- Theme: Scouting for a positive change
- Location: National Training Centre of the Association of the Scouts of Burundi, Bungere
- Country: Burundi
- Coordinates: 03°31′S 29°59′E﻿ / ﻿3.517°S 29.983°E
- Date: July 28 to August 6, 2012

= Africa Scout Jamboree =

African large-scale youth event

The Africa Scout Region of the World Organization of the Scout Movement has run or sponsored region-wide Africa Scout Jamborees in its member countries.

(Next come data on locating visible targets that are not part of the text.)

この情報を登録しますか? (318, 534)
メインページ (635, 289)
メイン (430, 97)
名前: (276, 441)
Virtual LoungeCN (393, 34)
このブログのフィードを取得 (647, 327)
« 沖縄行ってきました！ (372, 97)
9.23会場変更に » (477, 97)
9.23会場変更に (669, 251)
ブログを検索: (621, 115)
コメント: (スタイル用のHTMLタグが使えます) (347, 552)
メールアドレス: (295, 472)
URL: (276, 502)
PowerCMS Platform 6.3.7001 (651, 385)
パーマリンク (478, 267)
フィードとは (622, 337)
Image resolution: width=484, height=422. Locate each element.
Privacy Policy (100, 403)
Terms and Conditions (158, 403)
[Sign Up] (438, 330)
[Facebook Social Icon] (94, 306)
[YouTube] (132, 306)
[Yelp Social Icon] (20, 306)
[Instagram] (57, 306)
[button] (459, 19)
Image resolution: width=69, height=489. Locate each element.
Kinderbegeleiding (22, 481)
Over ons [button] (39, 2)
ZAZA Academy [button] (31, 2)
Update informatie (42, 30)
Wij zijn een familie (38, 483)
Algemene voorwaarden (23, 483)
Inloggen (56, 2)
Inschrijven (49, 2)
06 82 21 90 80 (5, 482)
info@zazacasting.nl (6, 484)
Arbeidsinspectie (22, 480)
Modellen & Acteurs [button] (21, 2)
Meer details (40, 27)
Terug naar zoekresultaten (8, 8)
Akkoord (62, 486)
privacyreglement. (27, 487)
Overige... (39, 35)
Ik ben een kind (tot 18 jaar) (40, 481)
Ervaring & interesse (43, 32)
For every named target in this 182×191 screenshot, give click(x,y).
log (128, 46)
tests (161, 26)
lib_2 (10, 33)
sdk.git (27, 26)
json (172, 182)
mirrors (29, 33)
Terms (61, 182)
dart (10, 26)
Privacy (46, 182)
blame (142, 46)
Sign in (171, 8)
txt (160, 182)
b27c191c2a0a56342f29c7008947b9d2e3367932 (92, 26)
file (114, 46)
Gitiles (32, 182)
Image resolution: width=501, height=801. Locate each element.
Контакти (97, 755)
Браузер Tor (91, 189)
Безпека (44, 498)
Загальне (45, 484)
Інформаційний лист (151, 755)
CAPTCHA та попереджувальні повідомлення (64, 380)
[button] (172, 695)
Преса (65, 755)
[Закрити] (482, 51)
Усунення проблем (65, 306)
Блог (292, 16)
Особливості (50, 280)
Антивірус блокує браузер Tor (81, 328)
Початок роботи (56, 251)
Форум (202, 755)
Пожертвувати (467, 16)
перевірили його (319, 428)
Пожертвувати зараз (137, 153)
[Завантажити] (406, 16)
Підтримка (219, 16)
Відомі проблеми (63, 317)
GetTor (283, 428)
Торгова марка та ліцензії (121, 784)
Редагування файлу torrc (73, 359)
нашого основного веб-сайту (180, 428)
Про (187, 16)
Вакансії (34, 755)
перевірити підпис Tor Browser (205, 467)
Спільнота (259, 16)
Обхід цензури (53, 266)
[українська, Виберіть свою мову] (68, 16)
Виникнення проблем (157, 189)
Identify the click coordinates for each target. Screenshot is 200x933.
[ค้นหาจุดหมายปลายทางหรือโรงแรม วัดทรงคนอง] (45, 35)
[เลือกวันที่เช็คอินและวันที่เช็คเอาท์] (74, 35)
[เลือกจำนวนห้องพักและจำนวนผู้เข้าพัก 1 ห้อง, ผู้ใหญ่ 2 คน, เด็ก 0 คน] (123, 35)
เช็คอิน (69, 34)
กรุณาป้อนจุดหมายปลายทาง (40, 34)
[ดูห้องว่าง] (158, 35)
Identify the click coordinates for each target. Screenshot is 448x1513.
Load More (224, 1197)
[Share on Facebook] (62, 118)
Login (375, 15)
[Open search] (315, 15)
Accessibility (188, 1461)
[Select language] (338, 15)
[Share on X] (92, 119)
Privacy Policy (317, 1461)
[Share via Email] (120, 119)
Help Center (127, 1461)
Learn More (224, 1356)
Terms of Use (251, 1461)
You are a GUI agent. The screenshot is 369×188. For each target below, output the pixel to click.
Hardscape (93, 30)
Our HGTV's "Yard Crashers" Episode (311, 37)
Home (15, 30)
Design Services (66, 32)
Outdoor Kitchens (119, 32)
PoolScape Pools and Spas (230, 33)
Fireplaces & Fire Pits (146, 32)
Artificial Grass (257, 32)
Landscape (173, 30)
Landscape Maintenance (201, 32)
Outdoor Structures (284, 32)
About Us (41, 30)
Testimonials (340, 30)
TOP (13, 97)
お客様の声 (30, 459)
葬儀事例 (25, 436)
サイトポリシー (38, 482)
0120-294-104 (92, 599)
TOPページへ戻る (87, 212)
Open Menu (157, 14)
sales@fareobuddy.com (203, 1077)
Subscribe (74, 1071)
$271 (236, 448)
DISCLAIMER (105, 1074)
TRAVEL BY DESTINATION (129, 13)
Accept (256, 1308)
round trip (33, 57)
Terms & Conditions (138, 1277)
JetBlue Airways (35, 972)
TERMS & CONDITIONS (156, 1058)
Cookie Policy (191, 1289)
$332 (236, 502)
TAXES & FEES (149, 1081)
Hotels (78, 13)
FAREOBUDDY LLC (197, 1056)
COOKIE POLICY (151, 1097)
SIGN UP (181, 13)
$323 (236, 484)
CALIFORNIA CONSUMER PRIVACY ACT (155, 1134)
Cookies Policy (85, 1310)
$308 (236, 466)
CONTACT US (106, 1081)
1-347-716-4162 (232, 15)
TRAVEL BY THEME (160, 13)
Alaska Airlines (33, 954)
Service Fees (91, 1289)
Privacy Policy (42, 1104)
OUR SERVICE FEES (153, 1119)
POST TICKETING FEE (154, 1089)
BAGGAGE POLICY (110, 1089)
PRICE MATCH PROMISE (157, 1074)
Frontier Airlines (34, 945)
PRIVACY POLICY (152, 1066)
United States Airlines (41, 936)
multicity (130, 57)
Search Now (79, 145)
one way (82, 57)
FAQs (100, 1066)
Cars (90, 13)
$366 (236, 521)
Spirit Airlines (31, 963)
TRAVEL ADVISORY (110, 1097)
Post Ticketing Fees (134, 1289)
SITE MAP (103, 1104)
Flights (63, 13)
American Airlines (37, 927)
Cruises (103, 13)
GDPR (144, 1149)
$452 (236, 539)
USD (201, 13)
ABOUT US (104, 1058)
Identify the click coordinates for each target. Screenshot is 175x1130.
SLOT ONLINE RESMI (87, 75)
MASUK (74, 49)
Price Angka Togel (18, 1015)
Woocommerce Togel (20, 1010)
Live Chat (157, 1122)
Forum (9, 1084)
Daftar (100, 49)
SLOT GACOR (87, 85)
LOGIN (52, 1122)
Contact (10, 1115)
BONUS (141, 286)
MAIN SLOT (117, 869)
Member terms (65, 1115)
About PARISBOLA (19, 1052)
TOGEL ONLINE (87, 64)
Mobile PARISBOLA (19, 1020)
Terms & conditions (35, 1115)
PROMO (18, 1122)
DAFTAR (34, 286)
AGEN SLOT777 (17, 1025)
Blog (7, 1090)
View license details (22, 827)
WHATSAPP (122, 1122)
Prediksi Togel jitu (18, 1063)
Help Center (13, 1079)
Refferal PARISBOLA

==List of Africa Scout Jamborees==

| Event | Location | Country | Dates |
|---|---|---|---|
| Central African Jamboree | Ruwa Park | Rhodesia | May 4 to 11, 1959 |
| 1st All-Africa Jamboree | Jos | Nigeria | 1976 |
| 2nd All-Africa Jamboree | Kaazi | Uganda | 1989 |
| 3rd All-Africa Jamboree | Accra | Ghana | 1994 |
| 4th All-Africa Jamboree | Nairobi | Kenya | August 9 to 19, 2000 |
| 5th All-Africa Jamboree | Catembe | Mozambique | July 21 to 31, 2006 |
| 6th Africa Scout Jamboree | Gitega | Burundi | July 28 to August 5, 2012 |
| 7th Africa Scout Jamboree | Yamoussoukro | Côte d’Ivoire | August 1 to 10, 2016 |

The 6th Africa Scout Jamboree (or Africa Jamboree 2012) took place at Bungere, Gitega Province, Burundi from July 28 to August 6, 2012. The theme was Scouting for a positive change. The Jamboree was hosted by the Burundi Scout Association. Almost all African countries took part, together with six European countries.

==Africa Rover Moot==
The 1st "Africa Rover Moot", hosted by the Kenya Scouts Association, is scheduled to take place in April 2023.